§ **BRIEF**: Locate, in the data below, the line that contains "This screenshot has width=829, height=620." and the line that contains "Given: Open the Standard text style dropdown"; reproduce exactly those two lines and every line between them, nothing more.

=== Begin Enclosure ===

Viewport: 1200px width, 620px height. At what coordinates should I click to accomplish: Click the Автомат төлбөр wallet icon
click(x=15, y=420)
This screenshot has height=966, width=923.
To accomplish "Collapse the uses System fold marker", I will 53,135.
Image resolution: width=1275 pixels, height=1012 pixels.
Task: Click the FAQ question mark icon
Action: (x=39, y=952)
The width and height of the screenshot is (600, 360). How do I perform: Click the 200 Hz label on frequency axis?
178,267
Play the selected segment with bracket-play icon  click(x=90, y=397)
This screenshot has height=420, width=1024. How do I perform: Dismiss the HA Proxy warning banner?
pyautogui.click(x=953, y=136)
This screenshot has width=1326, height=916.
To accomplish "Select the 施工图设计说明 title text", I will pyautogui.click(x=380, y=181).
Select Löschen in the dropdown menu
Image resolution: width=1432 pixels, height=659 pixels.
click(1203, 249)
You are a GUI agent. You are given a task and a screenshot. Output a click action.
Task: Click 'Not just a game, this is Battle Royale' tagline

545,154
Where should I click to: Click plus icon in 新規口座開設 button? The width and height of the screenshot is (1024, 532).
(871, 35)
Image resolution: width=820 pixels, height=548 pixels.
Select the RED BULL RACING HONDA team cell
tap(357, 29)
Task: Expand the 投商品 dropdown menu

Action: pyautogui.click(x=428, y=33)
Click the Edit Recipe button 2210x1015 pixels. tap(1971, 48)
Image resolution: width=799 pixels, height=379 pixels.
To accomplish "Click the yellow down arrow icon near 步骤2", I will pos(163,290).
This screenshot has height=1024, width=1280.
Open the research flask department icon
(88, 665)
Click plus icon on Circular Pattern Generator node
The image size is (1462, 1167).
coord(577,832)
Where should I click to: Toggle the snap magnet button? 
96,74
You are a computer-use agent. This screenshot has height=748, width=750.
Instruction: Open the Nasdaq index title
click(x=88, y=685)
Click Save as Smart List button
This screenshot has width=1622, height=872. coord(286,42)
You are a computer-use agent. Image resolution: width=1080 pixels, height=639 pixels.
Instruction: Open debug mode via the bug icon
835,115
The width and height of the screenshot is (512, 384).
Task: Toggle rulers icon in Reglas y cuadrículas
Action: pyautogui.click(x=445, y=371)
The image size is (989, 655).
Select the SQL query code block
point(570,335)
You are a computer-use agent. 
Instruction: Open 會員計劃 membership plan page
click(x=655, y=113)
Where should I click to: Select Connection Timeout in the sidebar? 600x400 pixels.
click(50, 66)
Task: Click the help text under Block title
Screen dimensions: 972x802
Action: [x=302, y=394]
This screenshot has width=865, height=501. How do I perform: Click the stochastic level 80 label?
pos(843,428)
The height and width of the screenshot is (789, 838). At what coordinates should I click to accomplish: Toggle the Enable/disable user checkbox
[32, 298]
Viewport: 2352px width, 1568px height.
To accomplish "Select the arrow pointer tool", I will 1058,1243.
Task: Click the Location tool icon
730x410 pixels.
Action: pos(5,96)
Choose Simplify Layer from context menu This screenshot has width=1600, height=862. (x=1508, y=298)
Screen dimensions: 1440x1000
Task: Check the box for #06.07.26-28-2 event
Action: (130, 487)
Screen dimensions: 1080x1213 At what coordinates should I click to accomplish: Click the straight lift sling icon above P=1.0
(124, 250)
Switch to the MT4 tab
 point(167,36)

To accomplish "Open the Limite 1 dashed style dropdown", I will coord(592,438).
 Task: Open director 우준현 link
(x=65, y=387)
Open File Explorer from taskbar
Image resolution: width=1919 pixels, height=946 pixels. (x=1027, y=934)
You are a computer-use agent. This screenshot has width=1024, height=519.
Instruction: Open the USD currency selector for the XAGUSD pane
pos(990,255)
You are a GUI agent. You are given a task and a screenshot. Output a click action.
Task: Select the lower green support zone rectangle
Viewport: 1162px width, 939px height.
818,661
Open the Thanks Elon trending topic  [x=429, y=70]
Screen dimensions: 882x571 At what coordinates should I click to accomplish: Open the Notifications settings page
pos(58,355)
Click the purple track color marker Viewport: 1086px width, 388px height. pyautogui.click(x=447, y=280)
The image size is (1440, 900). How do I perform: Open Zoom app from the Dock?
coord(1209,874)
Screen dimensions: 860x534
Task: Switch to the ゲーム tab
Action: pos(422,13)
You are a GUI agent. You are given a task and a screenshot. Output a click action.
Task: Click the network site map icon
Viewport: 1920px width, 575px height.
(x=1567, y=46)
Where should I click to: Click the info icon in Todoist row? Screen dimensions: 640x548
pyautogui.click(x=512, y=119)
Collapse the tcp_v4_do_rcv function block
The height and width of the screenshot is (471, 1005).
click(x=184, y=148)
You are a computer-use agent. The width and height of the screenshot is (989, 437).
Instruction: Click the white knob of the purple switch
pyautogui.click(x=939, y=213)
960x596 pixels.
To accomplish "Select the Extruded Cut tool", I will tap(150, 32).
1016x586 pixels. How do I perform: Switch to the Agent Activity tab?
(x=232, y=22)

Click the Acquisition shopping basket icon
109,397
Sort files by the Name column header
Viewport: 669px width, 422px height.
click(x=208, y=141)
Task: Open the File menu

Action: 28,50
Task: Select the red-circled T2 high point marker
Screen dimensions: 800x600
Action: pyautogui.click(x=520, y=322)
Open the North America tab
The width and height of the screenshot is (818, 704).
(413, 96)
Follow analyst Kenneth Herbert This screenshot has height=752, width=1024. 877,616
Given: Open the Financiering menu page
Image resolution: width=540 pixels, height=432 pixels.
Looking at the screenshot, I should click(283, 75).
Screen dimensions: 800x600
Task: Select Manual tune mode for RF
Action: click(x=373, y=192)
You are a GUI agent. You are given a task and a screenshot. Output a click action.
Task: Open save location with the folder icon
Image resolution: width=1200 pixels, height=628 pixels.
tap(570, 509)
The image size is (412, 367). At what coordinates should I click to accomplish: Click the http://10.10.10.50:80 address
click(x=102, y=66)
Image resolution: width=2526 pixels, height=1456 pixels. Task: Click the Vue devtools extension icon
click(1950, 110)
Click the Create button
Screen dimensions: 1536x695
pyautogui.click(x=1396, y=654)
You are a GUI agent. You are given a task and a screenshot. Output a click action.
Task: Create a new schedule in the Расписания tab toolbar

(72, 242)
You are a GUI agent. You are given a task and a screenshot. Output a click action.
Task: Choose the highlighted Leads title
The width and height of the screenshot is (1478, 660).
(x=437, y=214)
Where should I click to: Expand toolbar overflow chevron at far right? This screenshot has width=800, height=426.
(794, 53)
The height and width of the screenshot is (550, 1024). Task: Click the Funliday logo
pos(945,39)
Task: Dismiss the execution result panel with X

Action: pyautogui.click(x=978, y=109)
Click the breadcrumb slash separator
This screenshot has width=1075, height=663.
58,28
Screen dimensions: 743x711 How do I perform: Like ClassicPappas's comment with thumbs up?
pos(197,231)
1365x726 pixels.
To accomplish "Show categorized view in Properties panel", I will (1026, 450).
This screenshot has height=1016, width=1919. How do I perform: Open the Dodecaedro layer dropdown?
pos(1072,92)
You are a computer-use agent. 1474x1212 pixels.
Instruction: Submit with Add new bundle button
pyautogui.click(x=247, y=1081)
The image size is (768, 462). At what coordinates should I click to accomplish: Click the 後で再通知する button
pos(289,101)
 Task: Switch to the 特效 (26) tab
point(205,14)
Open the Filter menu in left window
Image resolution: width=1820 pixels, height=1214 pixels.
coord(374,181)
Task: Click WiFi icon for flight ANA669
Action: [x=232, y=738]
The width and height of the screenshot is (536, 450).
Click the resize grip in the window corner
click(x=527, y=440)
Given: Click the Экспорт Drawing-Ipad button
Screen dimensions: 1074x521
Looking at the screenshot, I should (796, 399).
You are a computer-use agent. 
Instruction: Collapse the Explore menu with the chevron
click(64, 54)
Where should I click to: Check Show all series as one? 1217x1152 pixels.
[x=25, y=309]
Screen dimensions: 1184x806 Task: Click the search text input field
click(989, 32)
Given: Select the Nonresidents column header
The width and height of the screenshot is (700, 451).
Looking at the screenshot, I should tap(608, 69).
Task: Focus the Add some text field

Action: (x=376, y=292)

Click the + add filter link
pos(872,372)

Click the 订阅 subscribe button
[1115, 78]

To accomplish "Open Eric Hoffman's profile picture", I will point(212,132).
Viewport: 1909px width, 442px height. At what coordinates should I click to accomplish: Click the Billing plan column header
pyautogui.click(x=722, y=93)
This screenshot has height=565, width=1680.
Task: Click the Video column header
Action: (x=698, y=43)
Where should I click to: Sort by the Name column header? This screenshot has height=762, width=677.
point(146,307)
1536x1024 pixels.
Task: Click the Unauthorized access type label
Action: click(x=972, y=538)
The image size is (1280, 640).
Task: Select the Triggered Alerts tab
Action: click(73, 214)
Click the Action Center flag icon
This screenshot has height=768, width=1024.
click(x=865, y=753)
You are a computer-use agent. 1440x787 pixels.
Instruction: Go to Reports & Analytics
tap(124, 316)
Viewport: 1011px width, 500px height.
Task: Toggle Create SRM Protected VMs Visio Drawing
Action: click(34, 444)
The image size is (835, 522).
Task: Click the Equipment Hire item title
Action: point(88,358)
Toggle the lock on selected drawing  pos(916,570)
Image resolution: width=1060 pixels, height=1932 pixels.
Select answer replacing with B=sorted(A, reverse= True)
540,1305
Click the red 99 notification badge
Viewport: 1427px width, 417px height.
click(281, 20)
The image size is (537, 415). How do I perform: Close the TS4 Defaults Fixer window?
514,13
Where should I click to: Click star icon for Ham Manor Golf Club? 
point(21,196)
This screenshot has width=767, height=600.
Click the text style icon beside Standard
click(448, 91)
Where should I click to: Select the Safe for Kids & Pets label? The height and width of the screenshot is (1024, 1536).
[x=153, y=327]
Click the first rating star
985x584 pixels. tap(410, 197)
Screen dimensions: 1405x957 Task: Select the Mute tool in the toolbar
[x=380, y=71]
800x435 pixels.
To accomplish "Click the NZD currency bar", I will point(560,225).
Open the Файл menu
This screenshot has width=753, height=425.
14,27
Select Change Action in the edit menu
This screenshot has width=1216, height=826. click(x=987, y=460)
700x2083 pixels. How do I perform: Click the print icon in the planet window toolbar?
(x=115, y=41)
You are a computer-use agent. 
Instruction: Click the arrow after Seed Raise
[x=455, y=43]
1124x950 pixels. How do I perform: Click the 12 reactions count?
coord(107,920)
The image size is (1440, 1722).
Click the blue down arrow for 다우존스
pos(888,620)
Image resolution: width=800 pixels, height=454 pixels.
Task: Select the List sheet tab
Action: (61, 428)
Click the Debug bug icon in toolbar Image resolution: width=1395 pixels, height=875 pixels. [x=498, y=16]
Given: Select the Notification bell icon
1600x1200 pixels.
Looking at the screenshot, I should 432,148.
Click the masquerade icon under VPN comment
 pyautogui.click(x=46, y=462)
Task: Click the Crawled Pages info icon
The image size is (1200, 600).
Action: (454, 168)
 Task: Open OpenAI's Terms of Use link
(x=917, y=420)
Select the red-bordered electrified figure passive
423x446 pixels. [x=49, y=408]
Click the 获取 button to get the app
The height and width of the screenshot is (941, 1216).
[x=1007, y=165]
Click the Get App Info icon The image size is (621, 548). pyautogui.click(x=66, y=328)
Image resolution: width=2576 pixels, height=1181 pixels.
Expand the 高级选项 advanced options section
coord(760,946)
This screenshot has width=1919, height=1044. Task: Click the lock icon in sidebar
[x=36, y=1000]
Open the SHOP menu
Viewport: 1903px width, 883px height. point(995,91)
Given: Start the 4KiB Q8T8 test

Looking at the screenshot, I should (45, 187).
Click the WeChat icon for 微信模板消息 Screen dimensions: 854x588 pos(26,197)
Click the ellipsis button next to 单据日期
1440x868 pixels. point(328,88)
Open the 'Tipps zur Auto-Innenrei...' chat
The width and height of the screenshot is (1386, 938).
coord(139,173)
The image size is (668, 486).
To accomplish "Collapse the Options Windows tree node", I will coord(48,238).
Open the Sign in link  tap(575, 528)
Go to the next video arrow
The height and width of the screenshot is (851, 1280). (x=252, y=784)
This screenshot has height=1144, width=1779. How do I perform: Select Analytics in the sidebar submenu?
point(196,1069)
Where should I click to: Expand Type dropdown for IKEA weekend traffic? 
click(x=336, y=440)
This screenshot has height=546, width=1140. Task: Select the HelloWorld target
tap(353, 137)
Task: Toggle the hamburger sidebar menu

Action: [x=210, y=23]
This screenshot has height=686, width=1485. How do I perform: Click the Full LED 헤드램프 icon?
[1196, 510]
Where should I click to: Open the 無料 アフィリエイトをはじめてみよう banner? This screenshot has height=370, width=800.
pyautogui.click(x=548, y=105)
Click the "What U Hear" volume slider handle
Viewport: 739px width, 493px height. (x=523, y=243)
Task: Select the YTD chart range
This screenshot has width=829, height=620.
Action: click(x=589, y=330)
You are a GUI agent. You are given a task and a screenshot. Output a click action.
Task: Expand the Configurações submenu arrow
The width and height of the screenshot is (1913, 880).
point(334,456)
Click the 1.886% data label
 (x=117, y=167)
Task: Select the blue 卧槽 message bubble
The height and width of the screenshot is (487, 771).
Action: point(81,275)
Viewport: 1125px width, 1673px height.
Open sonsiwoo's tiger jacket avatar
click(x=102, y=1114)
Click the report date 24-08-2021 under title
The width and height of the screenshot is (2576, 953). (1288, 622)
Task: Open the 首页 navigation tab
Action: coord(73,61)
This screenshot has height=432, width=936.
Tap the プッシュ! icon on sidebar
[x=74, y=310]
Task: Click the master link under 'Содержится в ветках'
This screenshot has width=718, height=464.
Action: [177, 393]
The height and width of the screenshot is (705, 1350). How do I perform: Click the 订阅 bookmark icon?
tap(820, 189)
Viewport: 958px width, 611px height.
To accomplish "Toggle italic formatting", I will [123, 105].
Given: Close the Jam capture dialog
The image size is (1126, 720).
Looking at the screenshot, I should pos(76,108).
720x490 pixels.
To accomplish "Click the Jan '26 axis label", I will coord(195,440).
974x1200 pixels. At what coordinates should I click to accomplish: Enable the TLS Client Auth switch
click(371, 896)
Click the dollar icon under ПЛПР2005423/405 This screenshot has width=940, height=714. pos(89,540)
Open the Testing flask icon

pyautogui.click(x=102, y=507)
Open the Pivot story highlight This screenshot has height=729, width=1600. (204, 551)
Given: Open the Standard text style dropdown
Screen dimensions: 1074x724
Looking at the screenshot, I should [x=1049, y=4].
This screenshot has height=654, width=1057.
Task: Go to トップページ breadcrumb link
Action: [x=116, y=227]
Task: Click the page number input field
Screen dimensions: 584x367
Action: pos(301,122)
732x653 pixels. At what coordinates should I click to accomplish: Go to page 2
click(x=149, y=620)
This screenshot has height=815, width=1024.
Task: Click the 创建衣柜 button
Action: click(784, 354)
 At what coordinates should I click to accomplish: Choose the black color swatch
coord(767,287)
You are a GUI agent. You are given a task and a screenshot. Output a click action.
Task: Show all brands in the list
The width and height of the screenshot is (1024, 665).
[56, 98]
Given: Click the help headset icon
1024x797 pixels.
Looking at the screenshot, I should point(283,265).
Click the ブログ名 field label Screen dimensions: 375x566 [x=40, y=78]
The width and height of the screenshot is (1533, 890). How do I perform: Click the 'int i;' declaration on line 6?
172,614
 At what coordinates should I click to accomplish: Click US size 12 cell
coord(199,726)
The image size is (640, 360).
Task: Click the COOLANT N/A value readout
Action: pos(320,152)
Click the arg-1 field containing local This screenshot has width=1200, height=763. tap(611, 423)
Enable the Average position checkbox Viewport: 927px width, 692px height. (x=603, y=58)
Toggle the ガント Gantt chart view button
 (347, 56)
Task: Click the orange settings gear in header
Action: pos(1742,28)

=== End Enclosure ===

§ **EXERCISE RESPONSE**:
This screenshot has width=829, height=620.
Action: click(x=589, y=330)
You are a GUI agent. You are given a task and a screenshot. Output a click action.
Task: Expand the Configurações submenu arrow
The width and height of the screenshot is (1913, 880).
point(334,456)
Click the 1.886% data label
 (x=117, y=167)
Task: Select the blue 卧槽 message bubble
The height and width of the screenshot is (487, 771).
Action: point(81,275)
Viewport: 1125px width, 1673px height.
Open sonsiwoo's tiger jacket avatar
click(x=102, y=1114)
Click the report date 24-08-2021 under title
The width and height of the screenshot is (2576, 953). (1288, 622)
Task: Open the 首页 navigation tab
Action: coord(73,61)
This screenshot has height=432, width=936.
Tap the プッシュ! icon on sidebar
[x=74, y=310]
Task: Click the master link under 'Содержится в ветках'
This screenshot has width=718, height=464.
Action: [177, 393]
The height and width of the screenshot is (705, 1350). How do I perform: Click the 订阅 bookmark icon?
tap(820, 189)
Viewport: 958px width, 611px height.
To accomplish "Toggle italic formatting", I will [123, 105].
Given: Close the Jam capture dialog
The image size is (1126, 720).
Looking at the screenshot, I should pos(76,108).
720x490 pixels.
To accomplish "Click the Jan '26 axis label", I will coord(195,440).
974x1200 pixels. At what coordinates should I click to accomplish: Enable the TLS Client Auth switch
click(371, 896)
Click the dollar icon under ПЛПР2005423/405 This screenshot has width=940, height=714. pos(89,540)
Open the Testing flask icon

pyautogui.click(x=102, y=507)
Open the Pivot story highlight This screenshot has height=729, width=1600. (204, 551)
Given: Open the Standard text style dropdown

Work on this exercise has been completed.